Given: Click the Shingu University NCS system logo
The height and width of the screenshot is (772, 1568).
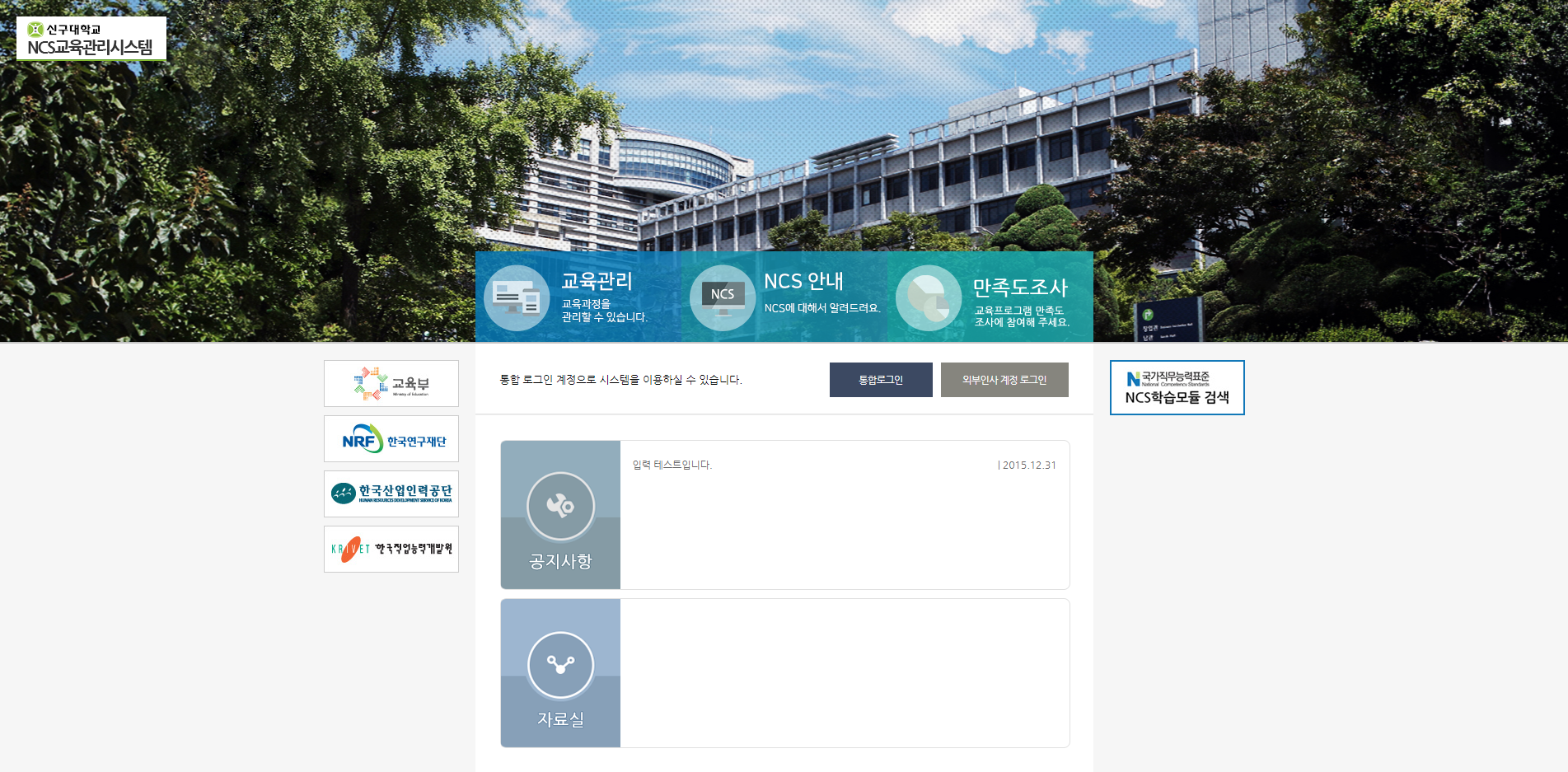Looking at the screenshot, I should (91, 39).
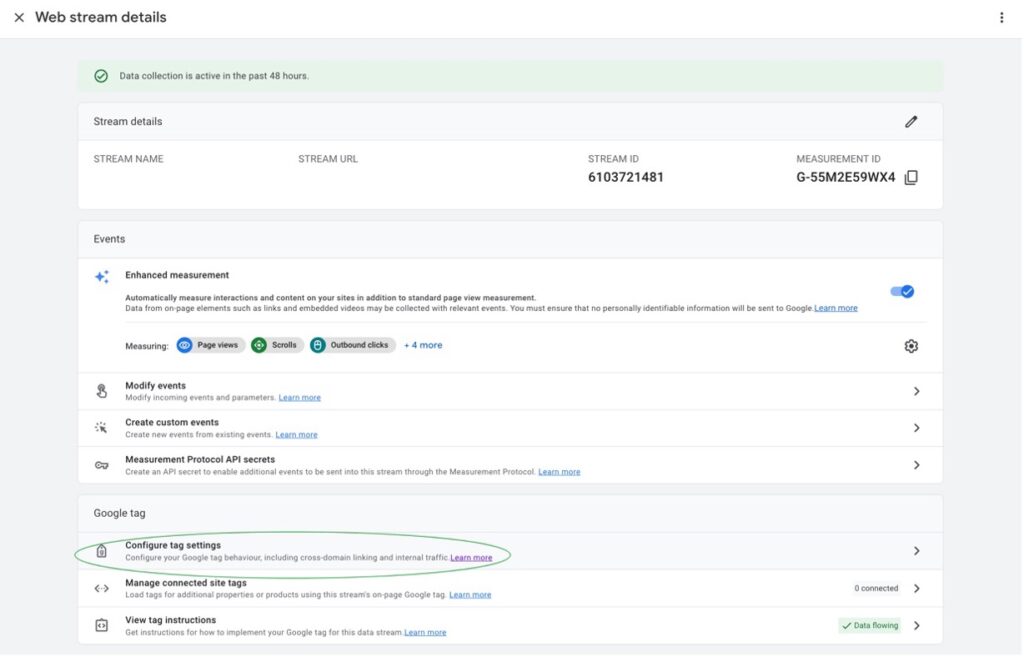Click the Measurement Protocol API key icon

(101, 465)
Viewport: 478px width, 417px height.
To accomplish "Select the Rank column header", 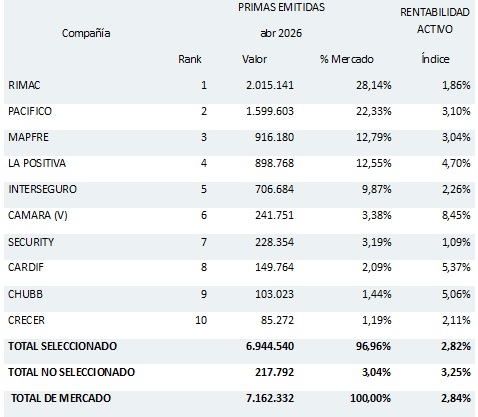I will tap(190, 59).
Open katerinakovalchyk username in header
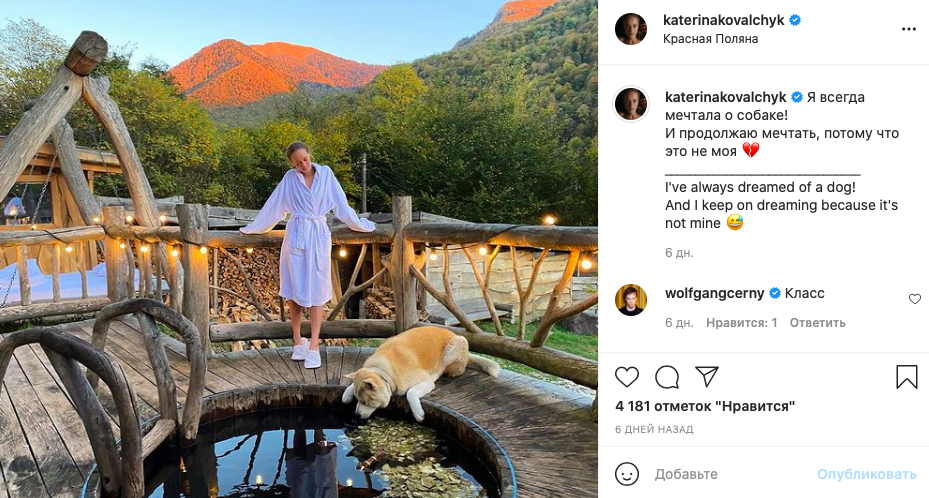Screen dimensions: 929x498 724,20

_Task directions:_
All that is wanted is each line, word for word, from the first line of the data to the one holding "Viewport: 478px width, 417px height.", with the pictures left out.

_Exercise result:_
Given: Click the Shingu University NCS system logo
The height and width of the screenshot is (772, 1568).
Looking at the screenshot, I should (91, 39).
Click the Measurement Protocol API key icon

(101, 465)
Viewport: 478px width, 417px height.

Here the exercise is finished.